The picture I was looking at turned out to be a very small corner of a much larger kitchen. I hit Pinterest gold when I saw a picture of the same kitchen shot from the other side--the side that contained all of the appliances, a ton more cabinets and a ton more space than I had in my own very small kitchen. It helped me put the design and scale back into perspective for my own project.

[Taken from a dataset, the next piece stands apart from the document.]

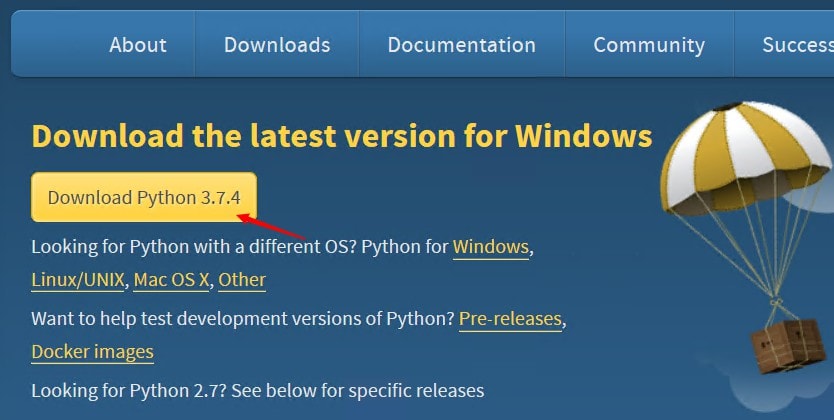Follow the Windows link
Image resolution: width=834 pixels, height=420 pixels.
[490, 246]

But back to the cabinets. No crazy molding, no fancy paneling, just the minimum. For a set of what amounted to three regular cabinets, one corner cabinet, a panel for the dishwasher and a surround for the fridge I was looking at $11,000 to have the cabinets of my dreams. How do people even put cabinets in an entire kitchen? Most people have a whole row of bottom cabinets on each wall and then some top cabinets and are apparently just spending $40k on cabinets alone. Unfortunately, I was not ballin' on that kind of cabinet budget, nor did I want to be. From my perspective, I just needed boxes to put things in and rest a counter on top of. My husband wanted a little more out of them, insisting that they needed to close quietly and not be offensive to look at. In the end, we settled on the first place we went--Studio 41, a local home and design store. They offer free design services with the cabinets and, although I'm sure you're only supposed to get one free redesign, we got about 10 from our very patient, if somewhat skeptical designer Sergei.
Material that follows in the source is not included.